::: Dataset entries
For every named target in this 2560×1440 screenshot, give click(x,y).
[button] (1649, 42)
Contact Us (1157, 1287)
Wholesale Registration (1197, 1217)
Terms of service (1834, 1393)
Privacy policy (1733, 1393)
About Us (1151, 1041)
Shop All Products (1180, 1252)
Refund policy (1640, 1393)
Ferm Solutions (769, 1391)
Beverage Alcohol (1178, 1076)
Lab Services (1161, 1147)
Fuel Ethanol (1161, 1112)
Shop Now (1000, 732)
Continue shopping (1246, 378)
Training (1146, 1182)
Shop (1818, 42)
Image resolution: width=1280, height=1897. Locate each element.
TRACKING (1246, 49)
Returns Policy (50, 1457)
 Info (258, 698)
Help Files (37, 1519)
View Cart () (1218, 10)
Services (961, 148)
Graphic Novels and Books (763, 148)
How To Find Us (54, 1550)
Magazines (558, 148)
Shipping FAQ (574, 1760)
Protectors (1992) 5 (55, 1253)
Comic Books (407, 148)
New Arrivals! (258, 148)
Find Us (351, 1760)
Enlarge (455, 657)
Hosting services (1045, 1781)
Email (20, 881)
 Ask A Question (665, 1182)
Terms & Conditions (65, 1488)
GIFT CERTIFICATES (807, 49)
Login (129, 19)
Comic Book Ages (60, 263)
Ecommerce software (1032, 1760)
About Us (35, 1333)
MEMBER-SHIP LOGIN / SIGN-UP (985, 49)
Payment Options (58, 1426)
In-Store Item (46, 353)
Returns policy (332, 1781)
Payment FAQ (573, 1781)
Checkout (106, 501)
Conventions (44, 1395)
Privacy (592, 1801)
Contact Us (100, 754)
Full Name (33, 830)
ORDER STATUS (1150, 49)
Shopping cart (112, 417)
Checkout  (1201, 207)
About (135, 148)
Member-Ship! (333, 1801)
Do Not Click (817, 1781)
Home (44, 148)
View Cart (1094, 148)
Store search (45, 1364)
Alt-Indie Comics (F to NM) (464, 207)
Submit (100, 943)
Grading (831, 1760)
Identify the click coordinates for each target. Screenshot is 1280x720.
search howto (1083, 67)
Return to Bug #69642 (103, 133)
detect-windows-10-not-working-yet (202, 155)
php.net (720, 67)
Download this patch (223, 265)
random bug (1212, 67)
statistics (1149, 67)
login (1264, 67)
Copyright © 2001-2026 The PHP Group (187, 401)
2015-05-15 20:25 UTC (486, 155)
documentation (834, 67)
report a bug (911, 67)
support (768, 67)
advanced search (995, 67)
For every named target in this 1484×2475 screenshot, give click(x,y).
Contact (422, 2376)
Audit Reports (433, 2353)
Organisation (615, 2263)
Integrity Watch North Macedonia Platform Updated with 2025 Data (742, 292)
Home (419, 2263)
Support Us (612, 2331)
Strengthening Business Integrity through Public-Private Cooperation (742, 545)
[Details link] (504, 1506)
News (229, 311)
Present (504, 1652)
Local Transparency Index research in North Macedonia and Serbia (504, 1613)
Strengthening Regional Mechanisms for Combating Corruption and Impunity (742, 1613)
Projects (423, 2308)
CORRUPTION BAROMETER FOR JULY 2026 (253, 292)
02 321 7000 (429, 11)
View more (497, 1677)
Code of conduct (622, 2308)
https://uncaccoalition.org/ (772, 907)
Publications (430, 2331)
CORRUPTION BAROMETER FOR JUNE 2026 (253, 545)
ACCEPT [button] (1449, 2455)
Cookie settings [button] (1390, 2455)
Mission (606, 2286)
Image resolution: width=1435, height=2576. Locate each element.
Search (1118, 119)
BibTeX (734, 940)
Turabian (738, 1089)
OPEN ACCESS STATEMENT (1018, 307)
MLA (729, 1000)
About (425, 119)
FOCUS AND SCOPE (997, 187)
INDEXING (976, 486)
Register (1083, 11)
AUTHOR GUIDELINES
::::::
### What to do
For every line above that holds the word "target", report the whole line.

### Written answer
For every named target in this 2560×1440 screenshot, give click(x,y).
Identify the click coordinates for each target. Screenshot is 1280x720.
For every named target in this 1484×2475 screenshot, give click(x,y).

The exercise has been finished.